Vias Mahou pinta el retrato de Clarita desde los hechos incontestables de su biografía, todos, no sólo los de su simpatía y colaboración con el nazismo (nunca participó en sus crímenes, sino en las redes de fuga de grupos clandestinos ajenos a la jerarquía de Odessa), también los de su formación (enfermera, políglota, deportista) y los de sus intereses (la cultura y la educación, los derechos de las mujeres, la obra social). Emancipada, contraria a las convenciones sociales, trabajadora, atrevida e inteligente (“como solo un hombre atrevido e inteligente sabe serlo”), siempre soltera, valiente, generosa, intrépida, divertida, utópica, levantisca y salvaje, nada religiosa, cosmopolita, Clarita, idealista, toma partido por el bando erróneo, sin ser nunca un monstruo. Si la tesis que la novela defiende es que hay que evitar los juicios colectivos, los que yerran por la imprecisión, Samuel y el resto de las voces del relato caminan hacia una observación calmada, reflexiva, pausada, caleidoscópica, y por supuesto individual. Y es desde esa mirada, que es también la de la autora sobrina-nieta, desde donde en Clarita refulge su humanidad (“uno es mucho más de los que sus huellas dicen sobre él. Y sin ellas parece que no somos nada”).

========

Objetivo:
Determina si cada afirmación coincide con el fragmento sobre Clarita, contestando sí o no y citando literalmente las palabras que lo deciden. 1. Clarita participó en los crímenes del nazismo. 2. Clarita tenía formación de enfermera. 3. Clarita era una mujer muy religiosa. Los registros no guardan relación con el fragmento.

Registros de datos guardados:
========

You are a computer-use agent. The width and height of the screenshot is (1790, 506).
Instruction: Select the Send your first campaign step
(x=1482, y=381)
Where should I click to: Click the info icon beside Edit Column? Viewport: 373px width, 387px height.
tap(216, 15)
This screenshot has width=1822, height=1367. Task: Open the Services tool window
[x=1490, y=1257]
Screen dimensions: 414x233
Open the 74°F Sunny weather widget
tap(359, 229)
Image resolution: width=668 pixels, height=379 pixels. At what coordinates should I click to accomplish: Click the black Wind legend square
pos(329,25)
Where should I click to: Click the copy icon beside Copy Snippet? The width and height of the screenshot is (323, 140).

========

Respuesta:
1. No: «nunca participó en sus crímenes».
2. Sí: «su formación (enfermera, políglota, deportista)».
3. No: «nada religiosa».